Sketch-MoMa: Teleoperation for Mobile Manipulator via Interpretation of Hand-Drawn Sketches
Kosei Tanada, Yuka Iwanaga, Masayoshi Tsuchinaga, Yuji Nakamura, Takemitsu Mori, Remi Sakai, Takashi Yamamoto
TL;DR
Sketch-MoMa tackles the need for accessible teleoperation of mobile manipulators using common 2D devices by grounding hand-drawn sketches on observation images with Vision-Language Models to infer downstream tasks and sketch shapes. It integrates VLM-based grounding with perception-driven object detection, grasp pose selection, and trajectory planning to enable both manipulation and navigation, with a user-in-the-loop feedback mechanism. The approach is validated across 7 tasks and 5 sketch shapes, showing competitive usability relative to a 2D baseline and high real-world task reliability for several actions, while revealing challenges in multi-shape sketches and real-time responsiveness. Overall, the work demonstrates that simple sketches, when interpreted by foundation models, can provide intuitive and actionable guidance for mobile manipulation, with clear avenues for robustness and speed improvements in real-world deployment.
Abstract
To use assistive robots in everyday life, a remote control system with common devices, such as 2D devices, is helpful to control the robots anytime and anywhere as intended. Hand-drawn sketches are one of the intuitive ways to control robots with 2D devices.
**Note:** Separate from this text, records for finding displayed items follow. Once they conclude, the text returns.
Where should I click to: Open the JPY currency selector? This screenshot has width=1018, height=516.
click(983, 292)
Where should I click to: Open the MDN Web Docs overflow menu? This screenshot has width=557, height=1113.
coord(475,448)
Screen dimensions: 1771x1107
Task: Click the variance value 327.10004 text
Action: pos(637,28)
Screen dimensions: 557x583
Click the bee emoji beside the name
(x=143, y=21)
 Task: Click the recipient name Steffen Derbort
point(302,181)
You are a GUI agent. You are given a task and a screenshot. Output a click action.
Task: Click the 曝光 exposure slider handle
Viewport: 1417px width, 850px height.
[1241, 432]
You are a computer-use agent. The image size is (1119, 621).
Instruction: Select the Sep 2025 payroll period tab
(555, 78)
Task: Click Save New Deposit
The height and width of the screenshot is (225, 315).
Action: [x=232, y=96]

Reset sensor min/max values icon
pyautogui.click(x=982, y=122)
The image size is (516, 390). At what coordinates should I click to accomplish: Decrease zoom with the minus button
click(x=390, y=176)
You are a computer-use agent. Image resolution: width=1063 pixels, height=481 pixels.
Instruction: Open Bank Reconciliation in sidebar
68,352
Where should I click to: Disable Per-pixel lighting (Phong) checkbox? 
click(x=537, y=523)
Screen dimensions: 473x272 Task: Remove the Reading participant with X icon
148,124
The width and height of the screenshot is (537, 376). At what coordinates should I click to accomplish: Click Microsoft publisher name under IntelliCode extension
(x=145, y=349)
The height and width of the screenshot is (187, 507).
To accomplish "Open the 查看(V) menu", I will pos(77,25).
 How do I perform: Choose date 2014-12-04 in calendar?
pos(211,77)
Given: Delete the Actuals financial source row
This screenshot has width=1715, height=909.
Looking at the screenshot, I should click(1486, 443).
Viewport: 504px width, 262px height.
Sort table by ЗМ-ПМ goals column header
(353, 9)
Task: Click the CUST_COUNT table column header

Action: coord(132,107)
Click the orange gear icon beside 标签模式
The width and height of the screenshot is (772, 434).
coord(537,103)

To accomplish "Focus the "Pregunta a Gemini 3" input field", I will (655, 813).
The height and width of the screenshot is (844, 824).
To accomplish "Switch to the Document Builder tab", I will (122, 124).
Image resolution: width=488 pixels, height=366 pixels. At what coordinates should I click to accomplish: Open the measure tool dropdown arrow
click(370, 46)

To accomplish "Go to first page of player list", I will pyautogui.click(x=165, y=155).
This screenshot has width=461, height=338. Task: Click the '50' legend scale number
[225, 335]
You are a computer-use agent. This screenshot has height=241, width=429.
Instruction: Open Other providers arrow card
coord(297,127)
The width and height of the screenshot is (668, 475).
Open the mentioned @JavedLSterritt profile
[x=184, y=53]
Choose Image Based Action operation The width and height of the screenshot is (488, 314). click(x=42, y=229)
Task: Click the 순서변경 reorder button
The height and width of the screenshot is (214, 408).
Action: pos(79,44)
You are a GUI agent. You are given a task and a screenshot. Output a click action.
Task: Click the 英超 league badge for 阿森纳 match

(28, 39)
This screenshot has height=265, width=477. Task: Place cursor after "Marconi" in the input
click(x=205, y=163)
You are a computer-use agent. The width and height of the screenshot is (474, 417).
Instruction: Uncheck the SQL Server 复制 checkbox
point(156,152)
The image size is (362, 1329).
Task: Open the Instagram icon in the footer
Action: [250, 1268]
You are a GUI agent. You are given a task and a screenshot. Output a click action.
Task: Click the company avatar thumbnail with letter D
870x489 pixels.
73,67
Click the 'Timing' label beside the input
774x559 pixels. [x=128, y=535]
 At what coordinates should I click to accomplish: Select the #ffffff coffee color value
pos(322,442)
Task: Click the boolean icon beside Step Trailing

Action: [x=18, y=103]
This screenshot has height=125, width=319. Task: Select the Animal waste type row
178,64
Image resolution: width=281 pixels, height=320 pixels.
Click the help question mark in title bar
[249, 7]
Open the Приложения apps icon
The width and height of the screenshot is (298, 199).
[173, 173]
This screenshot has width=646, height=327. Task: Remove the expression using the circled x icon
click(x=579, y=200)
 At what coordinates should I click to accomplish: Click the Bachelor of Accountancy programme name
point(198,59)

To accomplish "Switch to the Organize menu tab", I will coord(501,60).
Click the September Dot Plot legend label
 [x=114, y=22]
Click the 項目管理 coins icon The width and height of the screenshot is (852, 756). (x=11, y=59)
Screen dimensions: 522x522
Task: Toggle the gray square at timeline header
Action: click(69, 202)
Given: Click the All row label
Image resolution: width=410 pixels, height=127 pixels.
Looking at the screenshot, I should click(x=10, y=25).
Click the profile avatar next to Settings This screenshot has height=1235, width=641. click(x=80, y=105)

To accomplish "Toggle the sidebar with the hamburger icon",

However, since similar sketches have different intentions from scene to scene, existing work needs additional modalities to set the sketches' semantics. This requires complex operations for users and leads to decreasing usability. In this paper, we propose Sketch-MoMa, a teleoperation system using the user-given hand-drawn sketches as instructions to control a robot. We use Vision-Language Models (VLMs) to understand the user-given sketches superimposed on an observation image and infer drawn shapes and low-level tasks of the robot. We utilize the sketches and the generated shapes for recognition and motion planning of the generated low-level tasks for precise and intuitive operations. We validate our approach using state-of-the-art VLMs with 7 tasks and 5 sketch shapes. We also demonstrate that our approach effectively specifies the detailed motions, such as how to grasp and how much to rotate. Moreover, we show the competitive usability of our approach compared with the existing 2D interface through a user experiment with 14 participants.